The Energy Information Adminstration branch of the US government released its forecast for the rest of this year and next. The analysis shows that high oil prices are expected to continue.
Among the observations in the report:
Global oil markets will likely remain stretched, as world oil demand has continued to grow much faster than oil supply outside of the Organization of the Petroleum Exporting Countries (OPEC), putting pressure on OPEC and inventories to bridge the gap. Additional fundamental factors contributing to price volatility include ongoing geopolitical risks, OECD inventory tightness, and worldwide refining bottlenecks.
This situation has resulted in West Texas Intermediate (WTI) crude oil prices staying well over $80 per barrel for most of October and even topping $90 per barrel towards the end of the month. If oil producers increase output, as we have assumed, crude oil prices should ease somewhat. Nevertheless, monthly average prices are expected to exceed $80 per barrel over the next several months and remain well above $70 per barrel throughout the forecast period. Fourth quarter 2007 WTI prices are expected to average $87 per barrel.
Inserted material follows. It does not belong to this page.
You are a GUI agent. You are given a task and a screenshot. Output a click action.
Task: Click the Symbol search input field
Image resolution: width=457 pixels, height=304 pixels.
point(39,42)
Total U.S. petroleum consumption is expected to increase by 0.5 percent in 2007 and 1.0 percent in 2008, despite the higher oil and petroleum product prices.
World oil consumption in the fourth quarter is projected to be 1.8 million barrels per day (bbl/d) above fourth-quarter 2006 levels. EIA projects that world oil consumption will increase by 1.5 million bbl/d in 2008,
The Outlook assumes that China, the United States, Russia, and Middle Eastern countries will continue to be the main drivers of increased global oil use.
Now, there’s something for your tax dollars.